Saturday, April 05, 2008

An Unrealized Dream

Forty Years Later is another Viewpoint gem which makes some excellent points. Quoting:

I'd like to, but I'm afraid that King's dream is pretty much moribund. The dream was, in part, that someday his children would be "judged by the content of their character and not the color of their skin." The dream was that we would live in a color-blind society where people would look past one's race and pigment to one's values and achievement. Unfortunately, modern liberalism has made that all but impossible.


The importance of race is made evident in the paperwork Americans fill out. In order to fulfill quotas institutions need to be aware of the ethnicity and religious affiliation of those with whom they conduct transactions. This indicates that as long as this practice is in effect the color of one's skin will remain a relevant factor in determining how one is judged. "None of your business" is an appropriate response to insidious inquiries about one's ethnic or racial identity. But that kind of response could very well bring about an adverse reaction to any associated benefit.


Affirmative action, race-based scholarships, minority set-asides, race-norming, school busing, welfare, etc. were all attempts to compensate blacks - a kind of reparations - for the abominations of the past, but whatever they accomplished for black people in general, they surely stoked white resentments and pushed further into the distance the day when skin color doesn't matter.


They do the above but they do more than that. They are intrinsically at variance with the very principles they purport to uphold. There is no differentiation within minorities between the privilaged and the disadvantaged. The sons and daughters of wealthy, privilaged people of color are numbered among the disadvantaged while poor, uneducated whites are considered advantaged. According to what value system does that make sense? One in which historic events, impacting people now deceased, should determine how we treat those connected to the historic abuse only by their skin color? Sounds like, contrary to Dr. King's words, skin color rather than character continues to be the most important fact in America.

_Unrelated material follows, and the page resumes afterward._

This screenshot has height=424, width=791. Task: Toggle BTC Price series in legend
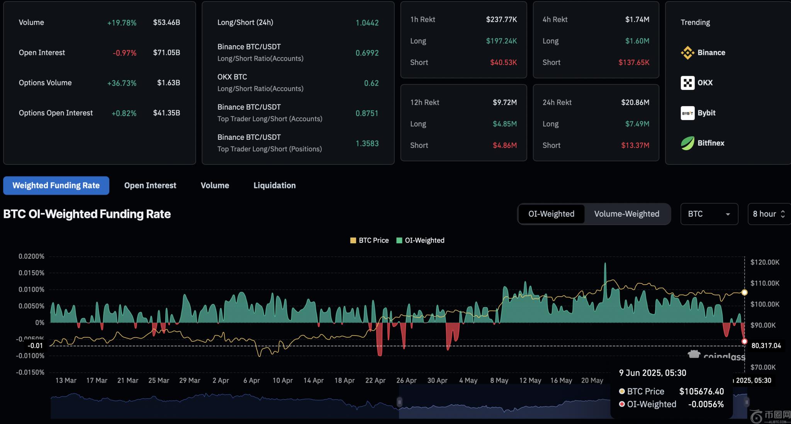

Moreover, the Democratic party has exploited race since the 1960s by instilling in blacks a kind of plantation mentality.


The linked article goes into details. Doing for others that which they are able to do for themselves is a subtle form of personal sabotage. African-American intellectuals like Thomas Sowell have pointed this out more eloquently. I would emphasize something I believe is extremely pernicious to the welfare of America in general and to African-Americans in particular. That being social welfare policies which encourage single parent families. The family is the foundation of any society and any society which weakens that institution condemns itself to the resulting sorrows that are sure to follow.